San Diego and the San Diego Padres lost an icon today. And my son lost a hero.
When my kids were little, they dabbled in lots of interests. Soccer. Karate. Music. Lots of interests. But then my son got a little older. His big sisters went to a small private school my husband and I helped found. The Gwynns had their kids enrolled there. One day when we were working at the school, Tony was working too. My son, barely three years old, saw Tony. At that moment, for no apparent reason, Michael became laser focused on baseball, and the biggest Tony Gwynn fan!
Michael played Pee Wee baseball, and then Little League. He had some terrific coaches, Godly men who loved baseball and loved coaching these little guys. Unfortunately he had a few rotten coaches, but that’s life. When he was considering trying out for the high school team, the coaches basically told him don’t bother. They were interested in collecting titles, not mentoring boys. But through it all, Michael followed Tony’s career, and collected lots of baseball cards and memorabilia. He knew more about Tony than anyone I’ve ever heard of.
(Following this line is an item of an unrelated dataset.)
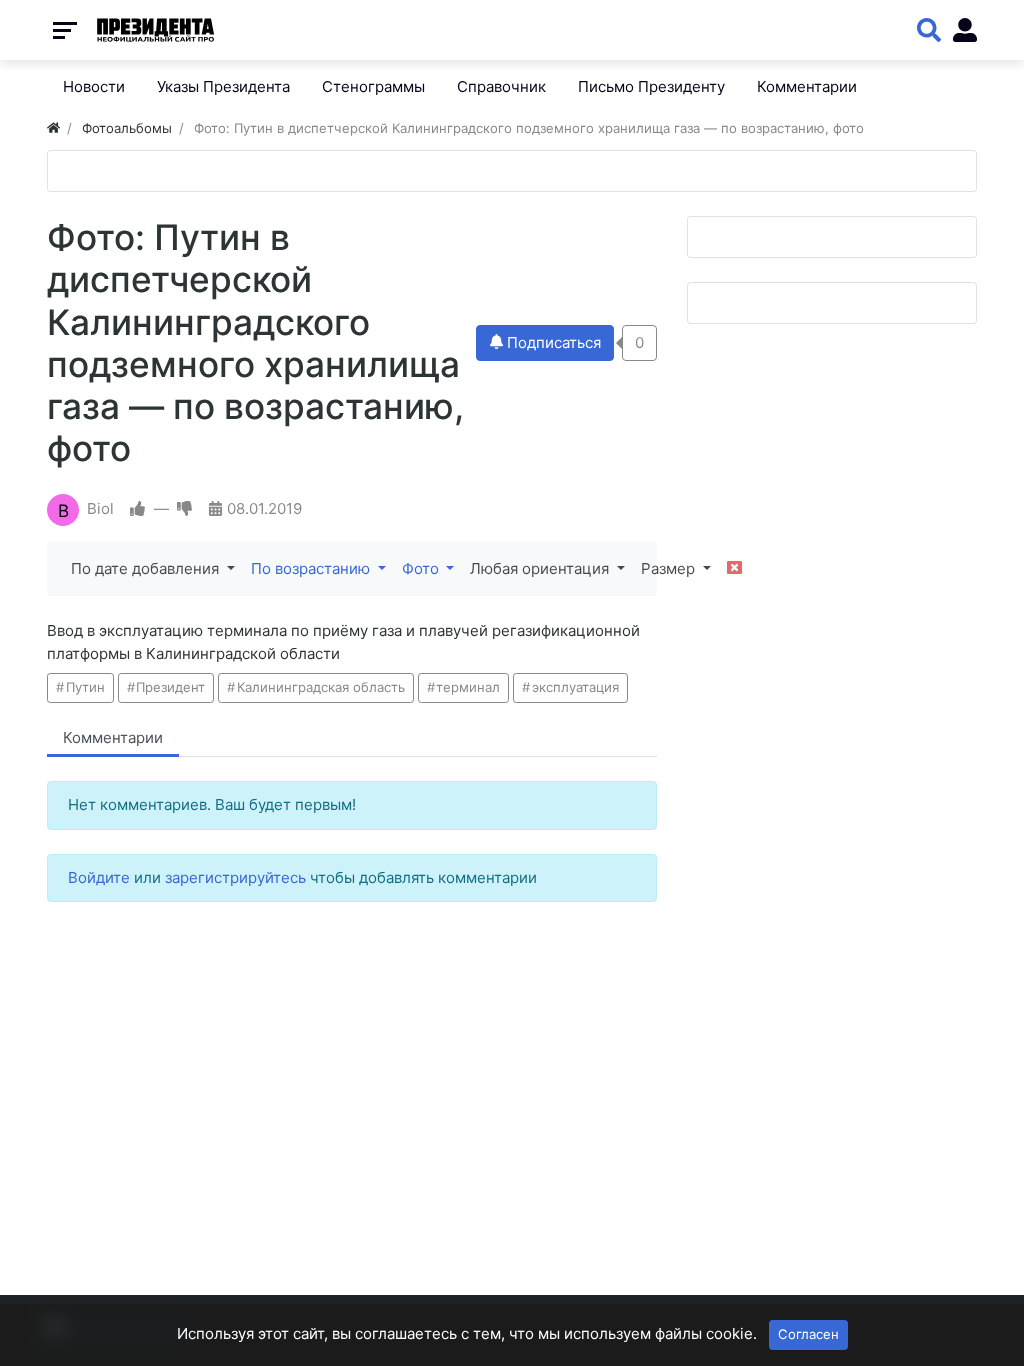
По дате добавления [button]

High school was tough for Michael, as it is for lots of kids. During his senior year, lots of things were going wrong for him. One night on the news, I heard that Jeff Cawley, then-sportscaster at Channel 10, was having a promotion – send in your Sports Fantasy and maybe they will make it happen. I encouraged Michael to send in an email. He wrote that he wanted to take batting practice with Tony Gwynn. While he knew the odds were slim, he was hopeful.
One day, I got the call. My son was chosen for one of the segments!! I hung up the phone and screamed my head off! It was as if I had won a million dollars! I called Michael’s cell phone and asked him what he was doing. He said he was going out for lunch with a friend. I asked him if he was driving. He said no, so I went ahead and told him he had won! The Sapp house was electric! We were all so excited for him, because we knew how much this meant to Michael.
Jeff Cawley and a camera man came to the house. After Jeff interviewed Michael and saw his collection, we were driven down to SDSU where Tony was coaching the Aztecs. Michael went to shake hands with him and his hand was shaking. Tony, ever humble, said in the kindest voice, “Don’t be nervous.” I loved him right then. He put Michael somewhat at ease. They went to sit in the dugout, while my husband, my younger daughter, and I leaned on the fence and listened as Michael got to ask Tony some questions. The camera man looked pretty bored. Michael, who’d had his whole life to imagine this moment, asked Tony, “Which hit was your favorite.” Tony said that he was never asked that. Clearly he liked the question. Immediately the camera man got up, picked up his camera, and asked Michael to ask the question again, so he could get it on camera. Michael was a little startled, and Tony just laughed that famous laugh and said that that’s how it went. So Michael asked the question again, and Tony said that the hit he got in the 1998 series in New York was his favorite. I knew the TV Tony Gywnn, the one we all saw at games and on sports shows, but that day we got a glimpse of the man who chose to be a lifelong Padre – for that one hit, the country saw that he could have played anywhere – he was that good. It wasn’t pride, but certainty, that I saw in his face.
Then they went to the diamond where Tony pitched balls to Michael. Michael, uncharacteristically, missed the first few pitches. I was standing close and watching, and told Michael, “Stop looking at Tony and watch the ball!” He did, and he hit every single ball after that. What a great day it was for my son.
So, Tony was a good man. Kids can have all kinds of heroes and idols. They can want to emulate drug addicts, rock stars, thugs, and gangsters. But I have thanked God any number of times that the man my son followed for the last two decades was a man of faith, a kind man, a good man, a man who loved his wife and kids, a man who loved his job and worked very hard to be great at it, and who gave back to the community.
There’s no crying in baseball. Except today.